Regional players seem totally aware and keen on the opportunity, as some of the projects they have undertaken suggest.
Planned LNG projects
The natural gas business of Abu Dhabi National Oil Company, Adnoc Gas, received technical bids from contractors in June for a project to build an LNG export terminal project in Ruwais, Abu Dhabi.
Adnoc Gas had originally planned to build the terminal in the UAE’s geopolitically strategic emirate of Fujairah, which sits outside the Strait of Hormuz on the coast of the Gulf of Oman. In early May, however, the company announced it was shifting the location of the project from Fujairah to Ruwais.
Adnoc Gas, however, is understood to have kept the size and scale of the LNG complex unchanged. The planned export terminal will have the capacity to produce about 9.6 million t/y of LNG from two giant processing trains, each with a capacity of 4.8 million t/y.
Oman terminal
On the other hand, French company TotalEnergies is progressing with its planned project to build an LNG bunkering and export terminal in Oman’s northern city of Sohar.
TotalEnergies is leading a joint venture named Marsa LNG, which is the terminal project's developer.
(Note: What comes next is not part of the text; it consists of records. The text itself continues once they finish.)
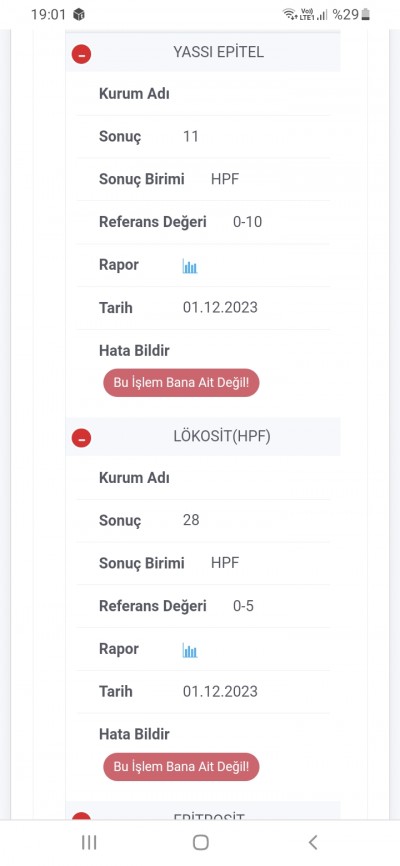The image size is (400, 866).
Task: Tap the 19:01 clock in status bar
Action: [x=48, y=14]
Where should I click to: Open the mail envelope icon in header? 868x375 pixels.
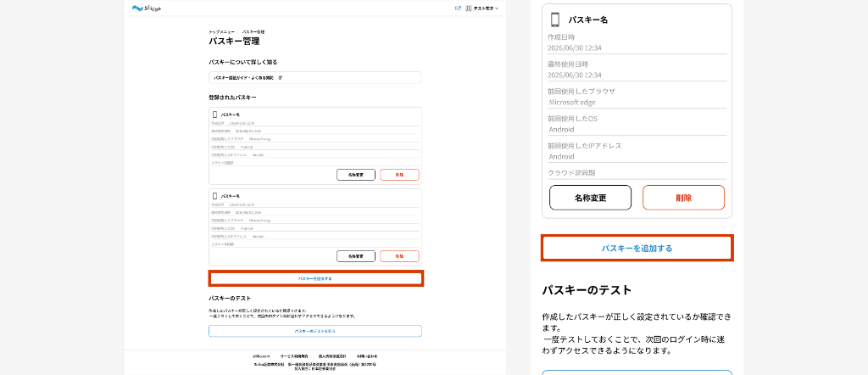point(458,8)
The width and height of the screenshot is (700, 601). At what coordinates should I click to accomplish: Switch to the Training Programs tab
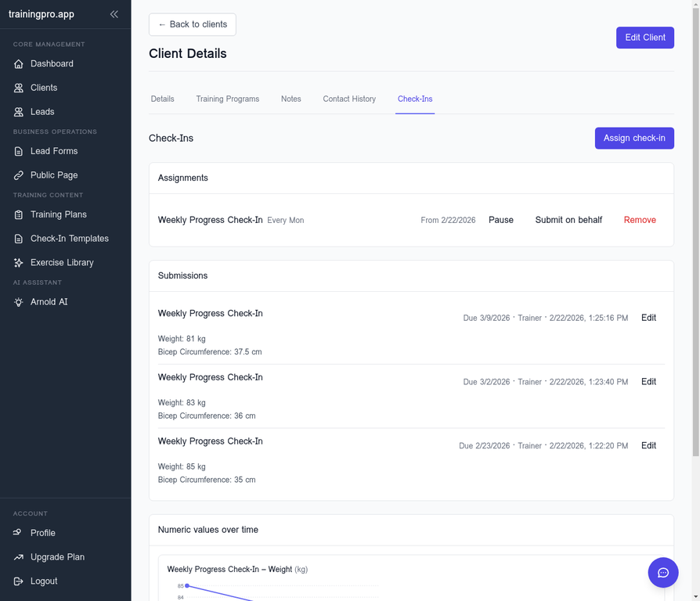point(227,99)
Marsa LNG was formed in December 2021 through an agreement between TotalEnergies and the sultanate’s state energy holding company OQ, with the partners owning 80 per cent and 20 per cent stakes respectively.
TotalEnergies recently asked contractors participating in the Marsa LNG terminal project’s feed-to-EPC competition to submit revised proposals for the front-end engineering and design (feed) based on the changes it has made to the scheme's scope.
Aramco plans
Saudi Aramco too is understood to have planned an LNG terminal on the kingdom’s east coast to process and export increased volumes of gas from its Jafurah unconventional gas reserve, as well as other gas production projects.
The plans by GCC energy producers to grow their LNG portfolio are clearly in place, and so is the money required to realise them. Success will, however, depend on how swiftly these companies can make progress with their projects, as it is only in their interest to move quickly to be able to effectively make hay while the sun is shining.
Exclusive from Meed
-
Algeria awards major gas project contract14 May 2026
-
Kuwait continues to deploy oil drilling rigs14 May 2026
-
Contractor appointed for Oman power plants13 May 2026
-
Financial challenge tests Iraq’s resolve13 May 2026
-
All of this is only 1% of what MEED.com has to offer
Subscribe now and unlock all the 153,671 articles on MEED.com
- All the latest news, data, and market intelligence across MENA at your fingerprints
- First-hand updates and inside information on projects, clients and competitors that matter to you
- 20 years' archive of information, data, and news for you to access at your convenience
- Strategize to succeed and minimise risks with timely analysis of current and future market trends
Related Articles
-
Algeria awards major gas project contract14 May 2026

The Chinese-Algerian joint venture Groupement Sonatrach-Sinopec (GSS) has provisionally awarded a major contract to upgrade the gas lift compression unit at Algeria’s Zarzaitine field.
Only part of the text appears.